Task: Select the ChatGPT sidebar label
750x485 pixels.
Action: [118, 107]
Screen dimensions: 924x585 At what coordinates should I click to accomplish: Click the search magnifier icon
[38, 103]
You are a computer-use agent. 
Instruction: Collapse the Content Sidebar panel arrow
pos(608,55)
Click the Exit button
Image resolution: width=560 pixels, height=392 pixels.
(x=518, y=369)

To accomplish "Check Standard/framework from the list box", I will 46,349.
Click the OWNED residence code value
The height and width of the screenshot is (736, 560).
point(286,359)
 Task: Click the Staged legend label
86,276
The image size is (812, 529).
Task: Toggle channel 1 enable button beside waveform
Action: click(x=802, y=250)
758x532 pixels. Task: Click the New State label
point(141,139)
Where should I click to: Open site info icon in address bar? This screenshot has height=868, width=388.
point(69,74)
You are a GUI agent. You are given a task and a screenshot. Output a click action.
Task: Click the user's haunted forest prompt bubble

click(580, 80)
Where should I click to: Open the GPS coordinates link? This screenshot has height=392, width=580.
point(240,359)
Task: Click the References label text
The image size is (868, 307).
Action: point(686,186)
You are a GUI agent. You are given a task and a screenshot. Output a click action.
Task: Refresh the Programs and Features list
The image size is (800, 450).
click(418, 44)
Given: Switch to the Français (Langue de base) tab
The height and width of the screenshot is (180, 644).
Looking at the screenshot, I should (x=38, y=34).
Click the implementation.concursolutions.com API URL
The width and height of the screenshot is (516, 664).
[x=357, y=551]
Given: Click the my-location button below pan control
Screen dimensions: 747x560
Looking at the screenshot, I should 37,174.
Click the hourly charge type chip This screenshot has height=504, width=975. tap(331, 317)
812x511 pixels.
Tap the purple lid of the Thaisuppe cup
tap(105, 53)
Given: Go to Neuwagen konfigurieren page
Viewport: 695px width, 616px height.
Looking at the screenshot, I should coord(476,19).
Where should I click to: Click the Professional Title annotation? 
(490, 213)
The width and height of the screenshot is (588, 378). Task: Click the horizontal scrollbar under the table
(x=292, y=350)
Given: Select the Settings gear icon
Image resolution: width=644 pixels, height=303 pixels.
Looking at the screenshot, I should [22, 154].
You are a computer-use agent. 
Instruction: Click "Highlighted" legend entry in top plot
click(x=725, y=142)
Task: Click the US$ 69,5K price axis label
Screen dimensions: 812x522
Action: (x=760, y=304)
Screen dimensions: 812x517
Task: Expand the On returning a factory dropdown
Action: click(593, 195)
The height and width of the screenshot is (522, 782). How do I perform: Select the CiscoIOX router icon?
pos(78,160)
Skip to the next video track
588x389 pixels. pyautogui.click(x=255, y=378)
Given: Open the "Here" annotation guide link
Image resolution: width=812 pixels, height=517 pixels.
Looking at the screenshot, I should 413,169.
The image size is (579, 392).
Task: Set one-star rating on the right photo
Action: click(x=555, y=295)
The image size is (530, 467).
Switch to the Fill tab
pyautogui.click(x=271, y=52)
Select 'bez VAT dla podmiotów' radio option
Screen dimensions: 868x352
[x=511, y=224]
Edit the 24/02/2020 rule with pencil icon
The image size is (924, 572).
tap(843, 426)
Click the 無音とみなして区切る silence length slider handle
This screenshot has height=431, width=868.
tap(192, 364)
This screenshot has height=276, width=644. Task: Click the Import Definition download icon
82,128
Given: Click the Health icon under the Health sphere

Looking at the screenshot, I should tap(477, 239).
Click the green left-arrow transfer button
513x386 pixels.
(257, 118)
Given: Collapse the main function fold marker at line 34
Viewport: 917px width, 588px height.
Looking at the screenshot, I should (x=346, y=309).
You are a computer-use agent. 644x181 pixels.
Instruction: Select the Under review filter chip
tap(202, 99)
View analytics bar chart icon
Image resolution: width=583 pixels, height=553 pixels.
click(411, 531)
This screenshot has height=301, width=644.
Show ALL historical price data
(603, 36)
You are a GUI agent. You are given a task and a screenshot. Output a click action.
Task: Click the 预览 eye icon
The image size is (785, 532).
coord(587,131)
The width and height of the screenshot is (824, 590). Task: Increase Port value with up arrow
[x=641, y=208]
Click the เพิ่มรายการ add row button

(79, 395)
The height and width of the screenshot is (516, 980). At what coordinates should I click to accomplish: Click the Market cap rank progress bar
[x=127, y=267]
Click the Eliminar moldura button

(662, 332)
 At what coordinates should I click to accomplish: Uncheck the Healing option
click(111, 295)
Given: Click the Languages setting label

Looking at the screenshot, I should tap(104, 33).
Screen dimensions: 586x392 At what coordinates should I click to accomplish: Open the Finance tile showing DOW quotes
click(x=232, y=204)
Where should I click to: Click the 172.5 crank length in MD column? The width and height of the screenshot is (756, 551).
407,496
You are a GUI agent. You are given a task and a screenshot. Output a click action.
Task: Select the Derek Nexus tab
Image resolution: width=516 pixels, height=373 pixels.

■ ■ ■ ■ ■ ■ ■

- **What the task requires**: An identical copy of the preceding records should be returned.

- **Result of this task**:
Task: Select the ChatGPT sidebar label
750x485 pixels.
Action: [118, 107]
Screen dimensions: 924x585 At what coordinates should I click to accomplish: Click the search magnifier icon
[38, 103]
You are a computer-use agent. 
Instruction: Collapse the Content Sidebar panel arrow
pos(608,55)
Click the Exit button
Image resolution: width=560 pixels, height=392 pixels.
(x=518, y=369)

To accomplish "Check Standard/framework from the list box", I will 46,349.
Click the OWNED residence code value
The height and width of the screenshot is (736, 560).
point(286,359)
 Task: Click the Staged legend label
86,276
The image size is (812, 529).
Task: Toggle channel 1 enable button beside waveform
Action: click(x=802, y=250)
758x532 pixels. Task: Click the New State label
point(141,139)
Where should I click to: Open site info icon in address bar? This screenshot has height=868, width=388.
point(69,74)
You are a GUI agent. You are given a task and a screenshot. Output a click action.
Task: Click the user's haunted forest prompt bubble

click(580, 80)
Where should I click to: Open the GPS coordinates link? This screenshot has height=392, width=580.
point(240,359)
Task: Click the References label text
The image size is (868, 307).
Action: point(686,186)
You are a GUI agent. You are given a task and a screenshot. Output a click action.
Task: Refresh the Programs and Features list
The image size is (800, 450).
click(418, 44)
Given: Switch to the Français (Langue de base) tab
The height and width of the screenshot is (180, 644).
Looking at the screenshot, I should (x=38, y=34).
Click the implementation.concursolutions.com API URL
The width and height of the screenshot is (516, 664).
[x=357, y=551]
Given: Click the my-location button below pan control
Screen dimensions: 747x560
Looking at the screenshot, I should 37,174.
Click the hourly charge type chip This screenshot has height=504, width=975. tap(331, 317)
812x511 pixels.
Tap the purple lid of the Thaisuppe cup
tap(105, 53)
Given: Go to Neuwagen konfigurieren page
Viewport: 695px width, 616px height.
Looking at the screenshot, I should coord(476,19).
Where should I click to: Click the Professional Title annotation? 
(490, 213)
The width and height of the screenshot is (588, 378). Task: Click the horizontal scrollbar under the table
(x=292, y=350)
Given: Select the Settings gear icon
Image resolution: width=644 pixels, height=303 pixels.
Looking at the screenshot, I should [22, 154].
You are a computer-use agent. 
Instruction: Click "Highlighted" legend entry in top plot
click(x=725, y=142)
Task: Click the US$ 69,5K price axis label
Screen dimensions: 812x522
Action: (x=760, y=304)
Screen dimensions: 812x517
Task: Expand the On returning a factory dropdown
Action: click(593, 195)
The height and width of the screenshot is (522, 782). How do I perform: Select the CiscoIOX router icon?
pos(78,160)
Skip to the next video track
588x389 pixels. pyautogui.click(x=255, y=378)
Given: Open the "Here" annotation guide link
Image resolution: width=812 pixels, height=517 pixels.
Looking at the screenshot, I should 413,169.
The image size is (579, 392).
Task: Set one-star rating on the right photo
Action: click(x=555, y=295)
The image size is (530, 467).
Switch to the Fill tab
pyautogui.click(x=271, y=52)
Select 'bez VAT dla podmiotów' radio option
Screen dimensions: 868x352
[x=511, y=224]
Edit the 24/02/2020 rule with pencil icon
The image size is (924, 572).
tap(843, 426)
Click the 無音とみなして区切る silence length slider handle
This screenshot has height=431, width=868.
tap(192, 364)
This screenshot has height=276, width=644. Task: Click the Import Definition download icon
82,128
Given: Click the Health icon under the Health sphere

Looking at the screenshot, I should tap(477, 239).
Click the green left-arrow transfer button
513x386 pixels.
(257, 118)
Given: Collapse the main function fold marker at line 34
Viewport: 917px width, 588px height.
Looking at the screenshot, I should (x=346, y=309).
You are a computer-use agent. 644x181 pixels.
Instruction: Select the Under review filter chip
tap(202, 99)
View analytics bar chart icon
Image resolution: width=583 pixels, height=553 pixels.
click(411, 531)
This screenshot has height=301, width=644.
Show ALL historical price data
(603, 36)
You are a GUI agent. You are given a task and a screenshot. Output a click action.
Task: Click the 预览 eye icon
The image size is (785, 532).
coord(587,131)
The width and height of the screenshot is (824, 590). Task: Increase Port value with up arrow
[x=641, y=208]
Click the เพิ่มรายการ add row button

(79, 395)
The height and width of the screenshot is (516, 980). At what coordinates should I click to accomplish: Click the Market cap rank progress bar
[x=127, y=267]
Click the Eliminar moldura button

(662, 332)
 At what coordinates should I click to accomplish: Uncheck the Healing option
click(111, 295)
Given: Click the Languages setting label

Looking at the screenshot, I should tap(104, 33).
Screen dimensions: 586x392 At what coordinates should I click to accomplish: Open the Finance tile showing DOW quotes
click(x=232, y=204)
Where should I click to: Click the 172.5 crank length in MD column? The width and height of the screenshot is (756, 551).
407,496
You are a GUI agent. You are given a task and a screenshot. Output a click action.
Task: Select the Derek Nexus tab
Image resolution: width=516 pixels, height=373 pixels.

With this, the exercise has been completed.